Beaucoup pensent qu'il s'agit d'attiser les tensions sur l'immigration dans l'espoir d'en tirer profit sur le plan politique.
Mohamed Chebaro
Une autre utilisation non moins alarmante des drapeaux a eu lieu lors des manifestations pro-palestiniennes appelant à la fin de la guerre de Gaza. Dans les premiers jours du conflit qui a suivi les attentats du 7 octobre 2023, on a vu des militants pro-palestiniens circuler dans les quartiers juifs du nord de Londres en brandissant des drapeaux depuis de bruyants convois de voitures. De même, les drapeaux israéliens ont commencé à dominer les manifestations organisées pour soutenir les actions israéliennes à Gaza ou pour réclamer la libération des otages israéliens détenus par le Hamas.
Le plus alarmant, cependant, est l'agitation de drapeaux dans toute l'Angleterre, le rouge et le blanc de la croix de Saint-Georges étant hissés dans diverses villes du pays.

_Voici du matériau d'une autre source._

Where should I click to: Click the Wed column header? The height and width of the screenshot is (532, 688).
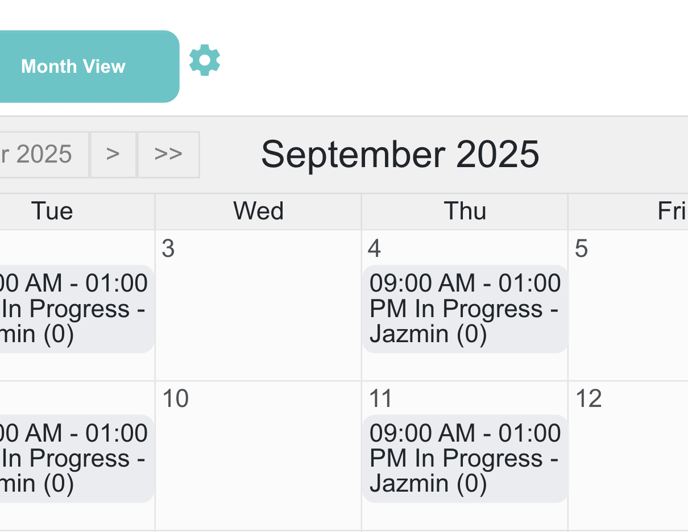point(258,211)
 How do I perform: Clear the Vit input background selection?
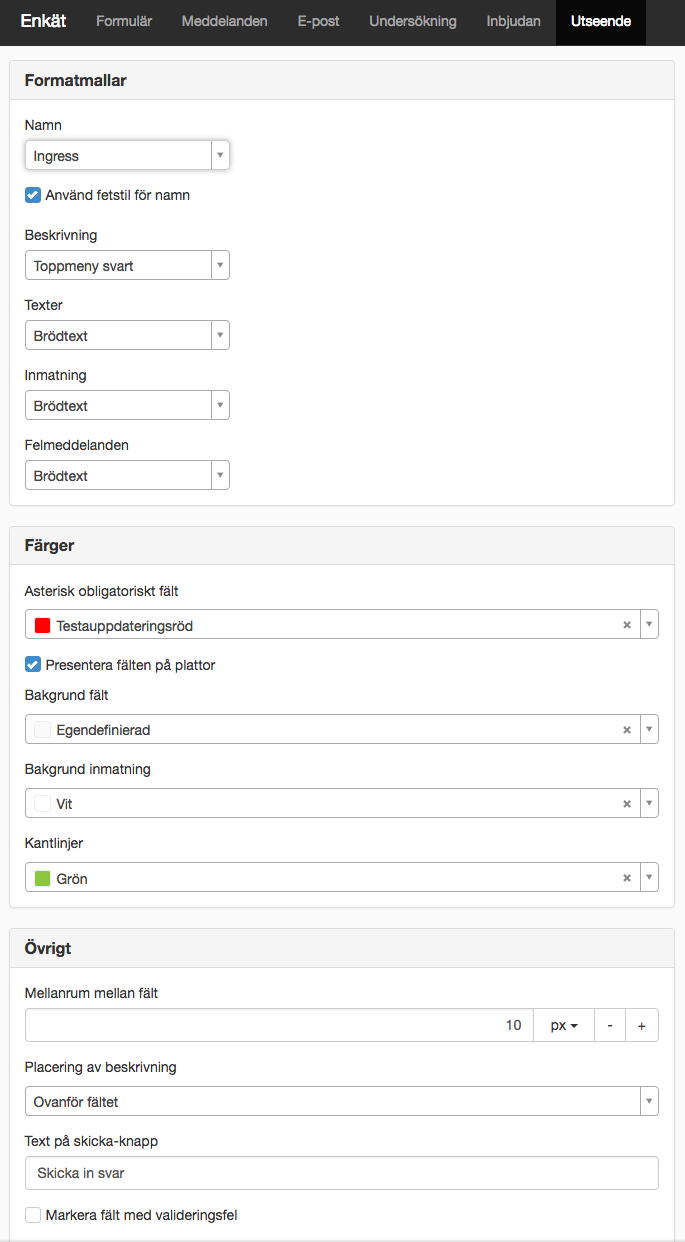click(x=627, y=803)
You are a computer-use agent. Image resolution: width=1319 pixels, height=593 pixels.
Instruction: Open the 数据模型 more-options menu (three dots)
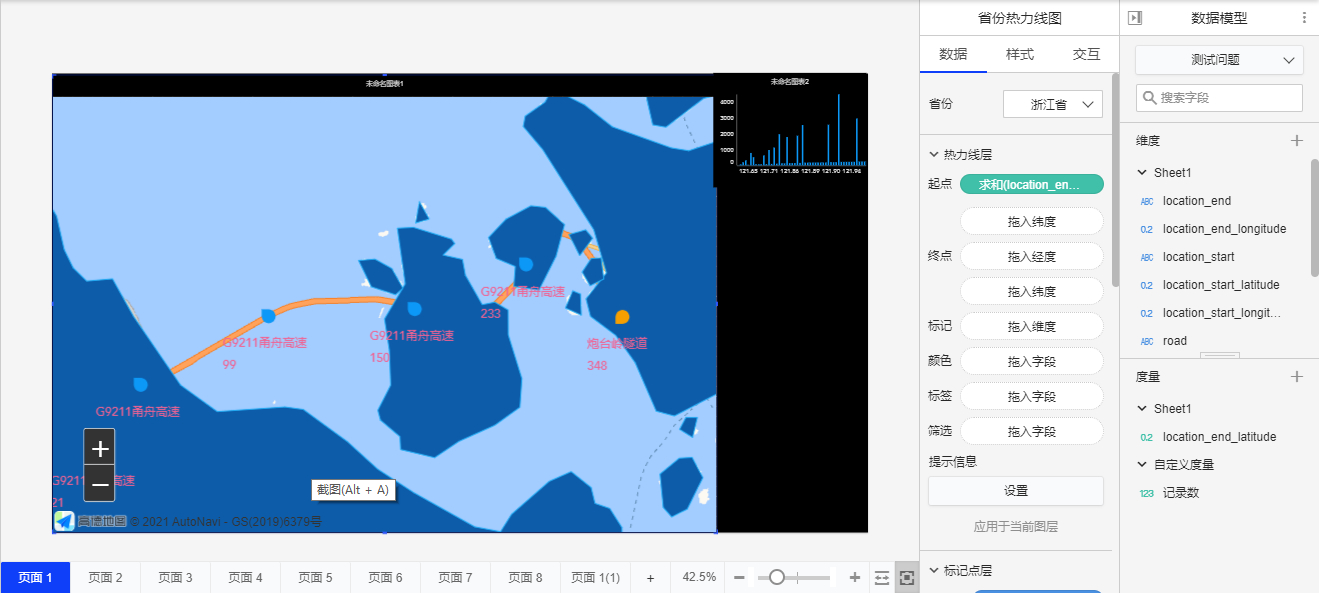(1303, 18)
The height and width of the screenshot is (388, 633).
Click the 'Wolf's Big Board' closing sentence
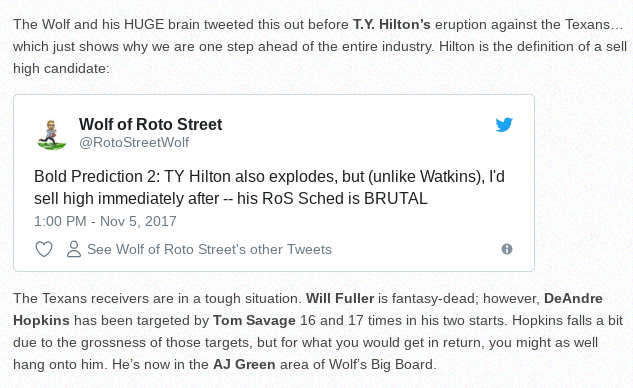(274, 365)
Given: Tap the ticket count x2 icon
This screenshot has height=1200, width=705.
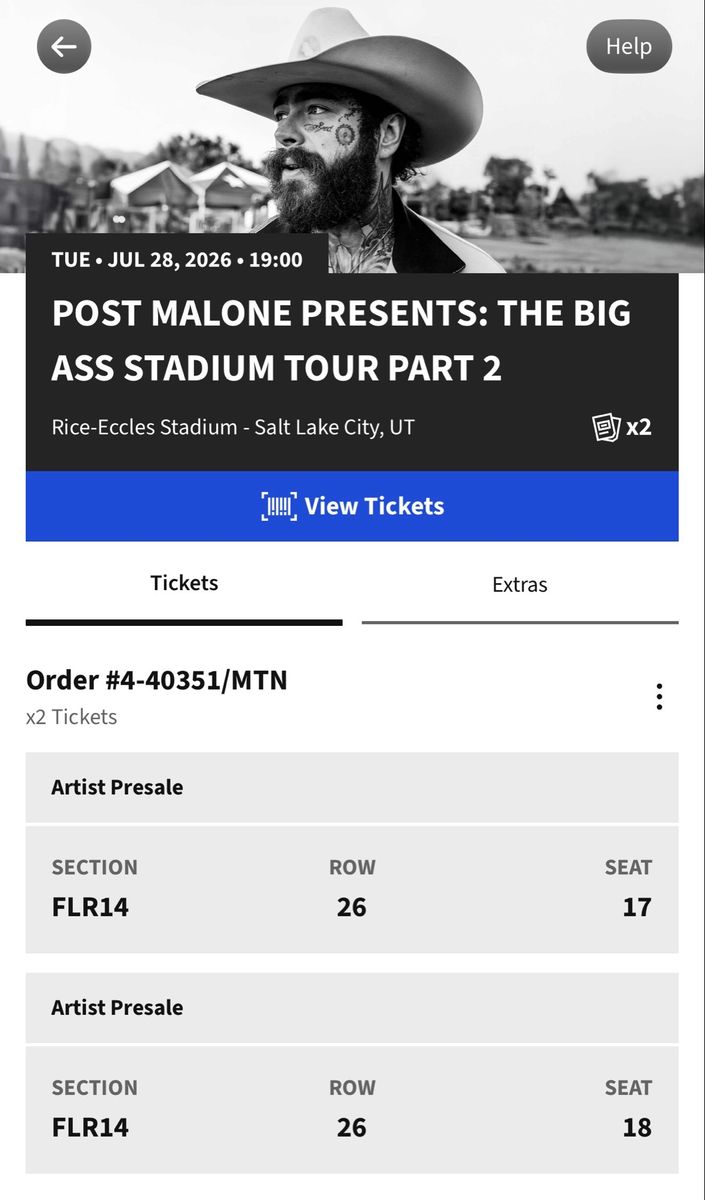Looking at the screenshot, I should [621, 427].
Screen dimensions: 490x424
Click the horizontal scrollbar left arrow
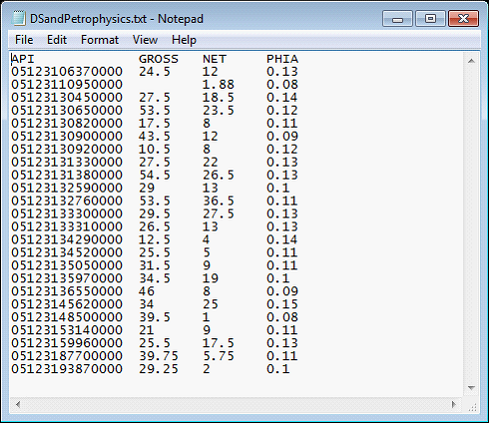[x=18, y=404]
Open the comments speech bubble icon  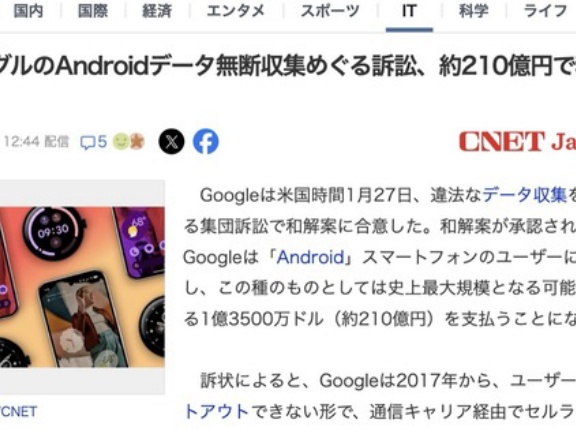[87, 142]
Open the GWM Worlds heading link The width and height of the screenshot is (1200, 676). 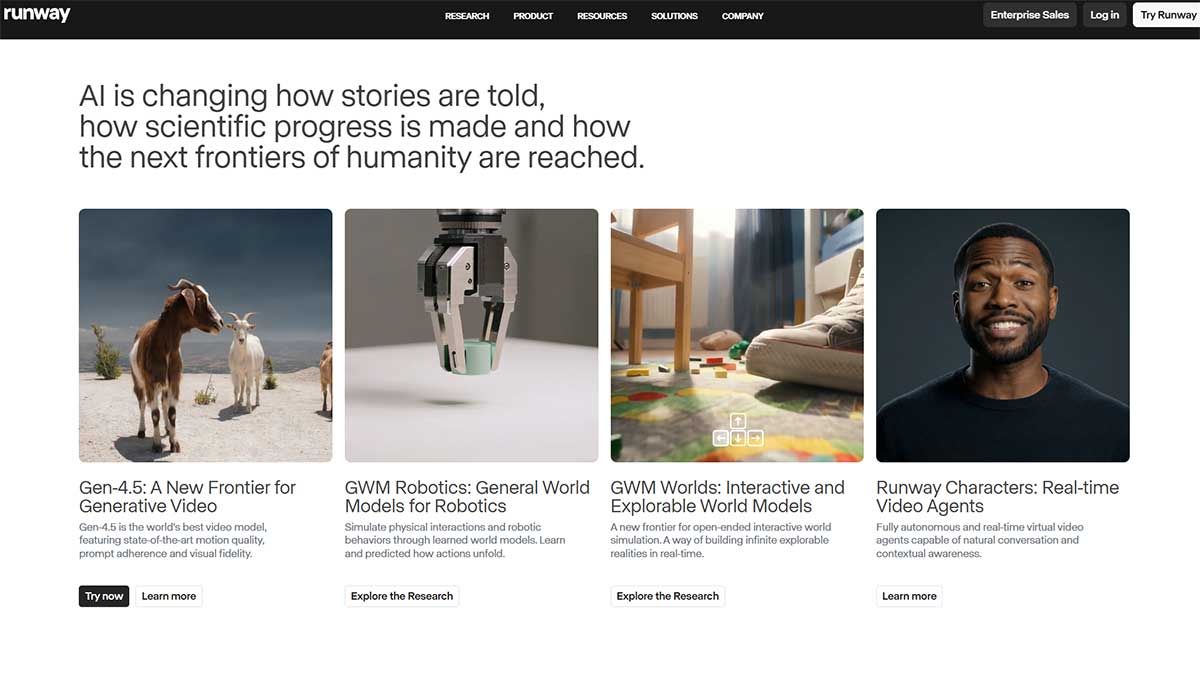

Les habitants ont donné de nombreuses raisons différentes pour accrocher le drapeau à des poteaux ou peindre des mini ronds-points blancs avec la croix rouge. Beaucoup invoquent le patriotisme et la fierté civique, tandis que d'autres parlent d'immigration ou affirment qu'il s'agit d'une réaction au fait que d'autres ont hissé le drapeau palestinien.
Si beaucoup affirment que leurs activités sont financées par des fonds publics et motivées par la fierté et le patriotisme, d'autres pensent que ces pratiques sont tout droit sorties du livre de jeu des populistes de droite et visent à attiser les tensions sur l'immigration dans l'espoir d'en tirer parti politiquement.
Le mouvement semble se répandre sur les médias sociaux sous la bannière de l'opération "Raise the Colours". Il s'agit peut-être d'un groupe populaire cherchant à promouvoir la fierté et le patriotisme, mais la croix de Saint-Georges a souvent été associée à des partis d'extrême droite comme le British National Party. Il faut se méfier des excuses données par les personnes impliquées, qui affirment qu'il s'agit d'une expression naturelle du patriotisme et que cela n'a rien à voir avec les préjugés, car la page Facebook de la campagne promeut un soi-disant rassemblement de liberté d'expression en septembre, auquel participeront des figures de proue de l'extrême droite, ainsi que des messages concernant de futures manifestations devant des hôtels d'accueil.
Malgré les nombreuses explications proposées pour expliquer cette recrudescence des drapeaux dans tout le pays, il ne faut pas naïvement considérer les personnes impliquées comme des gens qui se sentent ignorés et qui tentent d'attirer l'attention du gouvernement. Ces actions ne sont pas le fait d'extrémistes qui utilisent efficacement les données et ciblent leurs messages sur un public spécifique. Il s'agit plus probablement d'un exercice visant à semer le chaos et la division, rendu possible par l'absence de contrôle sur les médias sociaux. Bientôt, l'environnement hostile qu'ils prétendent craindre sera institutionnalisé sous le prétexte de repousser les soi-disant envahisseurs étrangers. Les exemples d'actions anti-immigrés en Amérique sont légion et ceux qui récoltent les fruits de ces récits en Europe sont les partis populistes de droite, pour le meilleur et pour le pire.
Mohamed Chebaro est un journaliste libano-britannique qui a plus de 25 ans d'expérience dans les domaines de la guerre, du terrorisme, de la défense, des affaires courantes et de la diplomatie.
NDLR: Les opinions exprimées par les auteurs dans cette section leur sont propres et ne reflètent pas nécessairement le point de vue d'Arab News.